Wall Street, Midtown and the N.Y.P.D. are happy. Crime continues to
decline: only one precinct, in East New York, has more violent crime
than the Upper East Side faced two decades ago. And the population is
growing. For all the fears of jihad, the end of capitalism and the
advent of superstorms, the years since 9/11 have witnessed the arrival
of a new generation. Perhaps as many as a third of the city’s residents
did not live here a decade ago. And all those newcomers have contributed
to the prize of this electoral season: the minority majority ... The list is long and growing: the public-employee unions — 147
bargaining units — working without contracts and hungering for
retroactive pay; the rise in city pensions and health care payouts
(pension obligations are projected to be more than $8 billion a year —
more than the city’s combined operating budget for police, fire and
corrections annually); the mayor’s plan to rezone East Midtown (among
other things, opening up 73 blocks around Grand Central to
super-skyscrapers); the first phase of the emergency measures needed to
harden the city ahead of the next Sandy (projected cost: $20 billion);
the mess that is public housing (approximately 400,000 New Yorkers
trying to survive in 334 developments, another 225,000 in Section 8
housing and the all-but-orphaned-by-Washington New York City Housing
Authority, which has a backlog of 220,000 repairs and faces $6 billion
in unmet capital needs, a black hole expected to more than double in
five years). "

__DATASET CONTENT__
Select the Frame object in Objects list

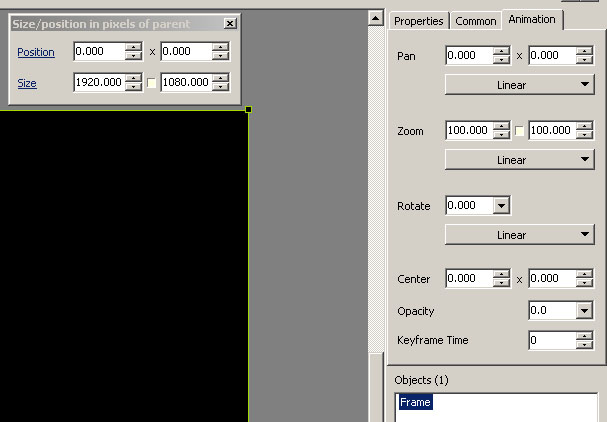(x=416, y=402)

__GIVEN INSTRUCTION 1__
From the passage on New York City, name each item in the long and growing list that begins with "the public-employee unions."
__GIVEN INSTRUCTION 2__
Carry on the passage about New York City, starting after its final sentence.

__FINAL ANSWER 1__
1. The public-employee unions (147 bargaining units) working without contracts and hungering for retroactive pay
2. The rise in city pensions and health care payouts
3. The mayor's plan to rezone East Midtown
4. The first phase of the emergency measures needed to harden the city ahead of the next Sandy
5. The mess that is public housing

__FINAL ANSWER 2__
Riding on Rudy's 9/11 coattails, along with several hundred million dollars to boot and lots of racist fear mongering, Michael Bloomberg has basically anestitized the political culture in NYC for more than a decade. Democrats and other would be political opponents have barely stood up to him, either because they are afraid of his money or because they've been bought off. The press has given this mayor a major free pass, giving him barely any critical coverage or linking him to any of the scandals in city government (the corrupt housing department, for example) because, again they fear him -- and any reporter who dares cross him knows that his or her future employment opportunities may be few. Let's not forget, he isn't even supposed to be mayor any more, he was supposed to have left office in 2009. But Bloomberg used his power and, along with an equally power hungry city council, extended term limits. Under Bloomberg, the arrogance of power has never been more raw or on full display. He has made this a city of rich and poor, of insiders and outsiders, of those who can afford the "luxury product" of NYC and those who merely serve them.
The next mayor will either continue these policies or give us a fresh start. And them's the stakes.